→ **EXERCISE DETAILS**: Please output, without any change, the lines of the material below from the very first through the one with "Given: Click the 52.9 capacity value".

━━━━━ DATA ━━━━━

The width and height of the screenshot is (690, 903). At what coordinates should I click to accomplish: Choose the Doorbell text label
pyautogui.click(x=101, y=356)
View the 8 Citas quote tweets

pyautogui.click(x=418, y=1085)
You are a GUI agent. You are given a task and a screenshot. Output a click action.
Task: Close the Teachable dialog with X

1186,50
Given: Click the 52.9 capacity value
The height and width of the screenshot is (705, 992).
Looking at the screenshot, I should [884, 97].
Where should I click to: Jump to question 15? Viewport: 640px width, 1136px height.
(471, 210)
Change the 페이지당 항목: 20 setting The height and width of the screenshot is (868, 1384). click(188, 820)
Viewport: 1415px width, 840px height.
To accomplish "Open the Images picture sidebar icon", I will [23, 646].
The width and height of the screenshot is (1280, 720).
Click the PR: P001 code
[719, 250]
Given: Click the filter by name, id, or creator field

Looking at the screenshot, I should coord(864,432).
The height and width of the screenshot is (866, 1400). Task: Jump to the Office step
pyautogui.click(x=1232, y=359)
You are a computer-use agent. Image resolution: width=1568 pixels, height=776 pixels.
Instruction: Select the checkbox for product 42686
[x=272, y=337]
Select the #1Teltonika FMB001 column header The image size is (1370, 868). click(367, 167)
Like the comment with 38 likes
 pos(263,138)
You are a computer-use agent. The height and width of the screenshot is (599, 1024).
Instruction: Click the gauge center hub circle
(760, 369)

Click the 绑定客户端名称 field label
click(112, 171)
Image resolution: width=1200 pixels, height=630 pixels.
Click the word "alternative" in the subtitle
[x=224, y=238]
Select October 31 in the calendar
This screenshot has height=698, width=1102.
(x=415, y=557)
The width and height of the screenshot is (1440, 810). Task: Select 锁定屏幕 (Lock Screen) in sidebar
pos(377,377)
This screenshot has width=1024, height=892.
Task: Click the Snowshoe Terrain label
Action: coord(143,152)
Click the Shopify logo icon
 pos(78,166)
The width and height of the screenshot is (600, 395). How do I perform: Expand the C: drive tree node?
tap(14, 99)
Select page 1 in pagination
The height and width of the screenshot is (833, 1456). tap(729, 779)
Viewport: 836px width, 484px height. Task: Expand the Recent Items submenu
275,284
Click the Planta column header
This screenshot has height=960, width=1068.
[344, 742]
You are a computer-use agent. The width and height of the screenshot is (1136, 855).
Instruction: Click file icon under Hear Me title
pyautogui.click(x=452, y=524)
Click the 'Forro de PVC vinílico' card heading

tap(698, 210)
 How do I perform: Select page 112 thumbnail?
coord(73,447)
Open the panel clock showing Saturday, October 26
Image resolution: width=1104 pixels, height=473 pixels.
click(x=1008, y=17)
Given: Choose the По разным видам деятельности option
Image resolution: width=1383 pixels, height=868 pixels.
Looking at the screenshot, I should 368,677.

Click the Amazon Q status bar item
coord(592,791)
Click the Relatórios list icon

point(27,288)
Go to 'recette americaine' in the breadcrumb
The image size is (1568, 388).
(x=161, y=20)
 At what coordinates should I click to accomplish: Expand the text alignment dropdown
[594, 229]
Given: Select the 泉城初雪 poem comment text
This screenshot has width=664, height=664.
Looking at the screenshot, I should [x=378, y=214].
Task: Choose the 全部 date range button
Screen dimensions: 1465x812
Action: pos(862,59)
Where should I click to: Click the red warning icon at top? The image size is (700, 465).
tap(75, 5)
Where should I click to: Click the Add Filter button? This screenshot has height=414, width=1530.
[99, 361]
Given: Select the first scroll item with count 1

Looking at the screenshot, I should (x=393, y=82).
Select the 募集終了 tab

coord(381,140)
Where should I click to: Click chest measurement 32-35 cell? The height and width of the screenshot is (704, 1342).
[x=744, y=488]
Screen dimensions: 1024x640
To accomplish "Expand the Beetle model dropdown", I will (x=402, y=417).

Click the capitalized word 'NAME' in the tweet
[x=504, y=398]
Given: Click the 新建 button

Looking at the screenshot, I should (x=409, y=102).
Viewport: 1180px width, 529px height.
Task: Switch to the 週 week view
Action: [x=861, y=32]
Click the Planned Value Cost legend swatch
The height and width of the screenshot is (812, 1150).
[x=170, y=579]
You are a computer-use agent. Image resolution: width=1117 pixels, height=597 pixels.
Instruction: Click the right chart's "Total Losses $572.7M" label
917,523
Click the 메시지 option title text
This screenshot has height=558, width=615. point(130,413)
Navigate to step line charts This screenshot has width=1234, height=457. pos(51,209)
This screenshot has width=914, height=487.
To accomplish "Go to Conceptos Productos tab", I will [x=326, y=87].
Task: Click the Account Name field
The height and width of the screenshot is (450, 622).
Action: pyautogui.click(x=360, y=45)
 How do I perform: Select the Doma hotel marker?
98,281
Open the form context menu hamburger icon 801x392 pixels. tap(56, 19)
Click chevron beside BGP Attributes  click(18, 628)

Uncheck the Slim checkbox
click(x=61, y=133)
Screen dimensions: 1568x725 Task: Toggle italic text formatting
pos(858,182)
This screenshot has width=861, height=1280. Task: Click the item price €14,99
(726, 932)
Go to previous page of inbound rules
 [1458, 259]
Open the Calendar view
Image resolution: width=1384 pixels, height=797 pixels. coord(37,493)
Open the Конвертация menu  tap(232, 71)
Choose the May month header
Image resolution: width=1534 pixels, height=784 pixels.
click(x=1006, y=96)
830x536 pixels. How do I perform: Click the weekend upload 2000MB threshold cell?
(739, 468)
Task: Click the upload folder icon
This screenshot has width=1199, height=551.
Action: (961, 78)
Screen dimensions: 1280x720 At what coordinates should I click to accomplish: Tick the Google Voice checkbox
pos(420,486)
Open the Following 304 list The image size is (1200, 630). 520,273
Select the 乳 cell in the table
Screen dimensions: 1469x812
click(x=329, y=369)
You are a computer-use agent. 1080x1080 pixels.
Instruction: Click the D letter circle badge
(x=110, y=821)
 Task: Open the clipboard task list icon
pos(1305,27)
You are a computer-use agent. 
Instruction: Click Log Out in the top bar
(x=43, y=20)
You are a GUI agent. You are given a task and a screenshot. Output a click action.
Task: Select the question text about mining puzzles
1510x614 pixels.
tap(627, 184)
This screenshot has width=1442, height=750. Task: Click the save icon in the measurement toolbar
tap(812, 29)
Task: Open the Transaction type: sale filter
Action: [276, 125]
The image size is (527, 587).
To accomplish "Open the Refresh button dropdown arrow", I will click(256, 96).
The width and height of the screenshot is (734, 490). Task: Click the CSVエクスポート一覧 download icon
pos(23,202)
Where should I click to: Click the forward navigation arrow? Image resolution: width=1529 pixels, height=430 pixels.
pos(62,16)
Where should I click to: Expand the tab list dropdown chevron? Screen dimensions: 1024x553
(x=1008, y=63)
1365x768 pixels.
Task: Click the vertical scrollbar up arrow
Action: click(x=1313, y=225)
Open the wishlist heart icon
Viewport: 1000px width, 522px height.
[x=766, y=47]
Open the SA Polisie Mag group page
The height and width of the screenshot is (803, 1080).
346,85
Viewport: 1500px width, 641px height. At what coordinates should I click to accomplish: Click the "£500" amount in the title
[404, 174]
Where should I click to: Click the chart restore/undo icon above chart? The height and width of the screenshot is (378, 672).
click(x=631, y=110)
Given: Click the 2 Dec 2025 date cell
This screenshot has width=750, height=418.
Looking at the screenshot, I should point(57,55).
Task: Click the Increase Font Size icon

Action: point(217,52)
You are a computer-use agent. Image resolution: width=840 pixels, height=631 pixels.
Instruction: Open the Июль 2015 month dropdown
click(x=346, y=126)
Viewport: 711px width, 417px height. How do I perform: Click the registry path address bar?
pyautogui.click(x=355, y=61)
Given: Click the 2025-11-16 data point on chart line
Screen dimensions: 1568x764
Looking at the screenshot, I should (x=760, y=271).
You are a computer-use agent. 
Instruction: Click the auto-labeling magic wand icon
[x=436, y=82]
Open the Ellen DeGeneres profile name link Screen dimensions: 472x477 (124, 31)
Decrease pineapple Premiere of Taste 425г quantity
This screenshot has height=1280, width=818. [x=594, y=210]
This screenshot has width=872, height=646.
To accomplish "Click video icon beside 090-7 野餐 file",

━━━━━

→ **SOLUTION FOR THIS PROBLEM**:
The width and height of the screenshot is (690, 903). At what coordinates should I click to accomplish: Choose the Doorbell text label
pyautogui.click(x=101, y=356)
View the 8 Citas quote tweets

pyautogui.click(x=418, y=1085)
You are a GUI agent. You are given a task and a screenshot. Output a click action.
Task: Close the Teachable dialog with X

1186,50
Given: Click the 52.9 capacity value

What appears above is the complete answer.